The city of Redmond has already removed 20 trees and eight more trees will be removed by early November, said Redmond communications manager Lisa Maher in an email.
The removed trees will be replaced with more than 60 trees and nearly 400 shrubs along with ground-cover. This will include native conifers like Douglas and Grand firs, as well as spruce and pine trees. Deciduous trees like the western flowering dogwood and cascara will also be planted. These trees will be between four and eight feet tall and the shrubs will be one- and two-gallon container sized.
The city has been planning on removing the trees since at least this spring. Around 10 smaller trees were removed then, but the removal of several larger trees was on hold due to a challenge to the city’s grading and clearing permit filed with a hearings examiner. The city argued that the trees were a threat to public safety and was given the go-ahead to remove the trees.
Some neighbors had concerns about the city’s removal of the trees and questioned whether it was necessary to remove them. Redmond mayor John Marchione said the city’s risk department had identified the cottonwoods as being a danger to public safety. The trees are classified as being weak wooded and are prone to limb drops as they age, especially under the added stress of summer heat.
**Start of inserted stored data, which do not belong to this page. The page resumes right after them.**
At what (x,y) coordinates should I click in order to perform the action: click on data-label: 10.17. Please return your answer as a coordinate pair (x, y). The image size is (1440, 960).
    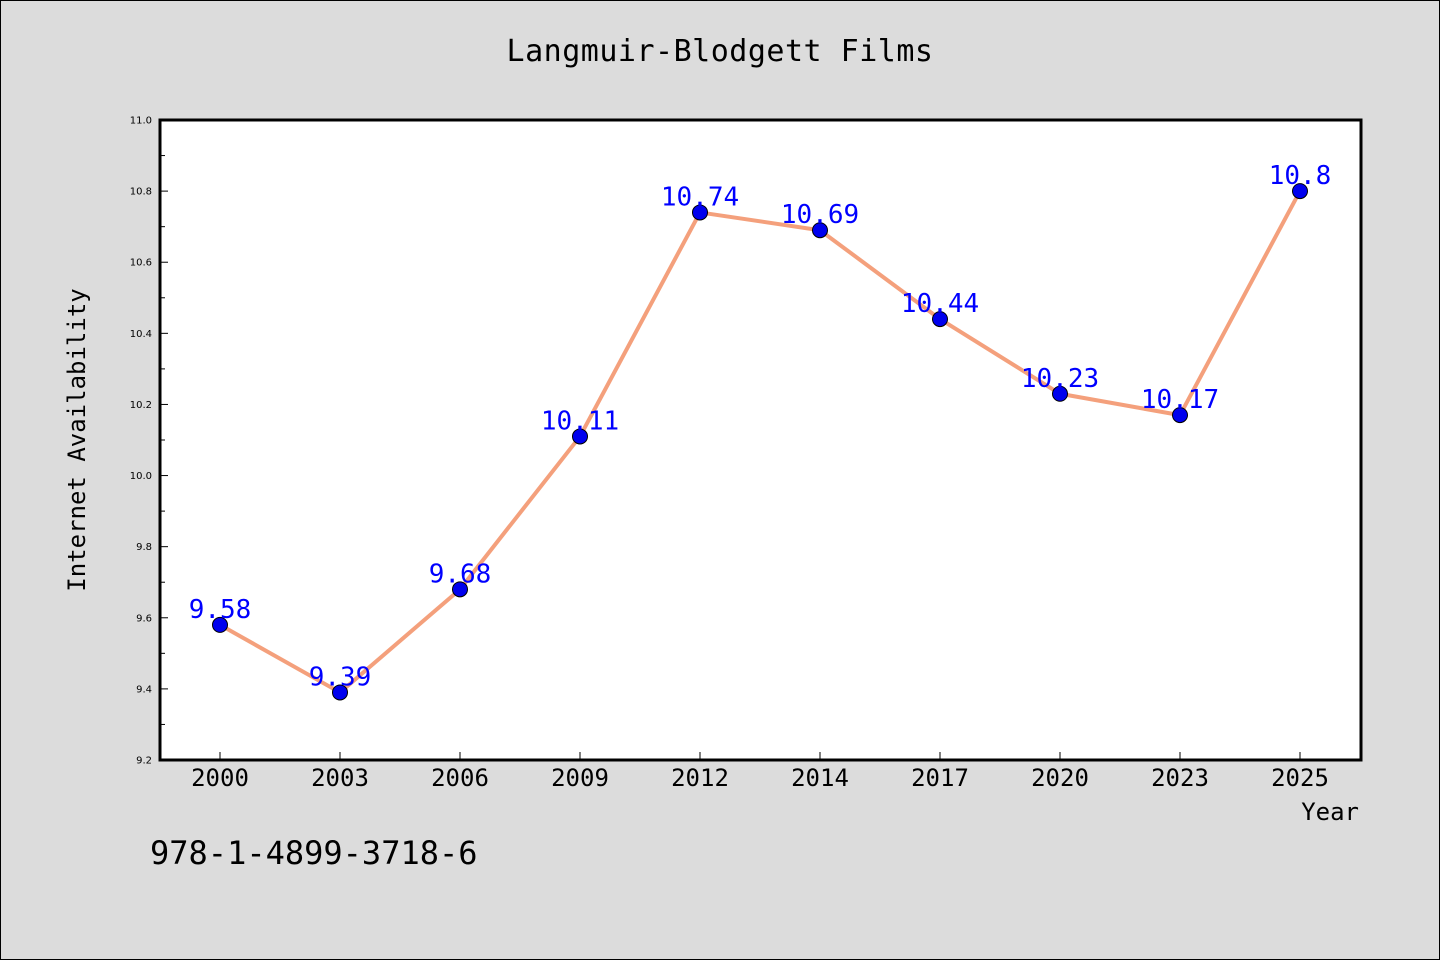
    Looking at the image, I should click on (1180, 400).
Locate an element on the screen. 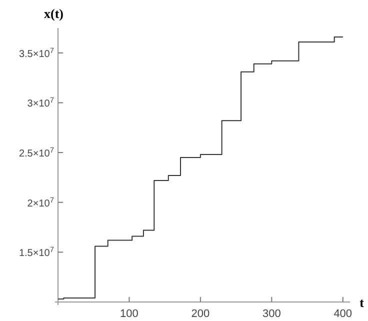  x-tick-label: 200 is located at coordinates (200, 314).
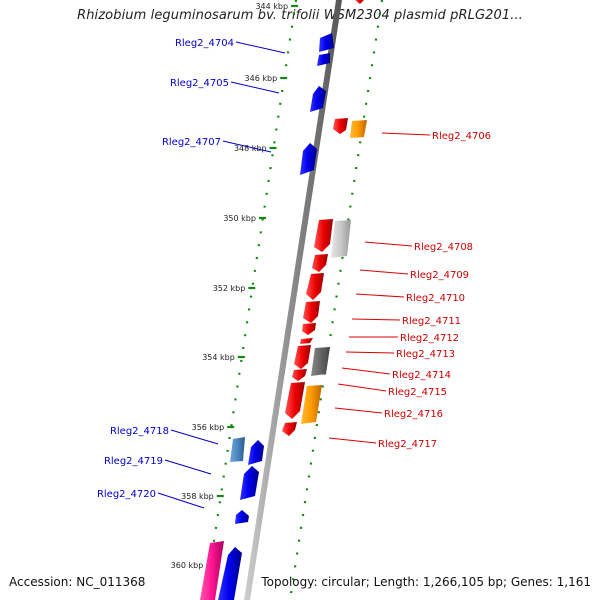 The width and height of the screenshot is (600, 600). What do you see at coordinates (432, 322) in the screenshot?
I see `gene-label-reverse: Rleg2_4711` at bounding box center [432, 322].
Residents were also worried about the possibility of the trees providing a habitat for local bald eagles, but the city said they did not find any nests in the trees that were slated for removal.
During the summer of 2017, a large branch fell from one of the large cottonwood trees and hit someone beneath it, sending them to the hospital. Another branch fell and smashed a picnic table on an adjacent property.
Some large cottonwoods will remain in natural areas along the waterfront away from high-use areas and permanent fencing will be installed to limit access and protect future restoration plantings, a press release from the city stated. There will be no changes to swimming beach access, Maher said. Some shoreline in the northeast corner of the park will be fenced off, as well as the beach grove cluster of trees.